*Problem details*. Reply with nothing but how many lines in the entries below include "computer".

(Extracted records)
□ □ □ □ □ □ □

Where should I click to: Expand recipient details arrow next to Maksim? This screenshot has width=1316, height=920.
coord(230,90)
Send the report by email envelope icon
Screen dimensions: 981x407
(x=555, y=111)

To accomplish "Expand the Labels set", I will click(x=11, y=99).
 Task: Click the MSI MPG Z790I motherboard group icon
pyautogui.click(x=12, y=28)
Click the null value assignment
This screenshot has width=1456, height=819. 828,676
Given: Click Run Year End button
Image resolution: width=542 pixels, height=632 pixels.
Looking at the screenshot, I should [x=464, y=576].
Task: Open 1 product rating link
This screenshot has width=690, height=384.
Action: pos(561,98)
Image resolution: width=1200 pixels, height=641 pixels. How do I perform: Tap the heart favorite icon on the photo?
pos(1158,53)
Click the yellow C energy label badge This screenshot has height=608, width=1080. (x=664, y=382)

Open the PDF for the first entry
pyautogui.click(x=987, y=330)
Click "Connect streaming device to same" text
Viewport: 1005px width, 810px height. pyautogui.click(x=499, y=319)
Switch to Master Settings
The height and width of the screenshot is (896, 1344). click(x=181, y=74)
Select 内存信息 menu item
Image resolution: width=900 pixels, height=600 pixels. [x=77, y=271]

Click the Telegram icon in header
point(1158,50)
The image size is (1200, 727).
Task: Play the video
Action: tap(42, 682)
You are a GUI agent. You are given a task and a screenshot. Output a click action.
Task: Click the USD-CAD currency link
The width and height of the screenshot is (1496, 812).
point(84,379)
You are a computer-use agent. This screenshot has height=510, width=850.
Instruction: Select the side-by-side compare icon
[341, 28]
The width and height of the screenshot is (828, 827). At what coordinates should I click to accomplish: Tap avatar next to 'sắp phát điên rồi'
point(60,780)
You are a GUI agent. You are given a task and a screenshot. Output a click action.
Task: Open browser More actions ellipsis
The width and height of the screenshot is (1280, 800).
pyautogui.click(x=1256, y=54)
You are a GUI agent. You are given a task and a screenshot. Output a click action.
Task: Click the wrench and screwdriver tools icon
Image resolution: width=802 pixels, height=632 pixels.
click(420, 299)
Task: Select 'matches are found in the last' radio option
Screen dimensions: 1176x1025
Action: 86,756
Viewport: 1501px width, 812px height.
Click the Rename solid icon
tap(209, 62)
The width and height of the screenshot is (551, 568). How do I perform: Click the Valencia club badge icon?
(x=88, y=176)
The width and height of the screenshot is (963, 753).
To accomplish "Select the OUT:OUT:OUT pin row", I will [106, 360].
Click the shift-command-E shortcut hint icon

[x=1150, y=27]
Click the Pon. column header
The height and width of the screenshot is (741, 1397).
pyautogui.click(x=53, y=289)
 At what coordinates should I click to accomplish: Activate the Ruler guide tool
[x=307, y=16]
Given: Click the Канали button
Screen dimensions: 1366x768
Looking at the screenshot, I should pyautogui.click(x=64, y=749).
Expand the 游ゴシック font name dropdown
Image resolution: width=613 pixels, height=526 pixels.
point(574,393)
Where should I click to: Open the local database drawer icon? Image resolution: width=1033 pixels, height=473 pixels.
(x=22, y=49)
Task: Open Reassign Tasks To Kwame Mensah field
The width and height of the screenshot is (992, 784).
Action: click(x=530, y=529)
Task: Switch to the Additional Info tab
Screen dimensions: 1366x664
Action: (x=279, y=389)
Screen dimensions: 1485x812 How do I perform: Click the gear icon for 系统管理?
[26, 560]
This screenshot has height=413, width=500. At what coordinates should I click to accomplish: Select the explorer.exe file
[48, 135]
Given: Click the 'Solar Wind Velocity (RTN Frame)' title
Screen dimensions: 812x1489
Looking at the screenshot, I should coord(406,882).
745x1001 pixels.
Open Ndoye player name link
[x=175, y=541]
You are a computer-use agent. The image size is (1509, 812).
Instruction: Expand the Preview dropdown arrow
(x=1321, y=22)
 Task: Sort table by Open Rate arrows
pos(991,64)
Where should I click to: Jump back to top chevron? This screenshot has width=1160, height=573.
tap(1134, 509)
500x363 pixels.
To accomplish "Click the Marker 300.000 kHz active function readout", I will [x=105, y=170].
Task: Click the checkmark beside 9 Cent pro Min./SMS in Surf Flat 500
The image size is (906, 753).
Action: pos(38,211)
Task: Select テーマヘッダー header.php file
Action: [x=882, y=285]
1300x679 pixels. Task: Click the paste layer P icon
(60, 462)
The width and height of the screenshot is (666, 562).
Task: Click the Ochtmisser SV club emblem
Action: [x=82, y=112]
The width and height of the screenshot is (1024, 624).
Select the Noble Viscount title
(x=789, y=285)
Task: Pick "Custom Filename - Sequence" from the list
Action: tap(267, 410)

□ □ □ □ □ □ □

*Response to the task*. 2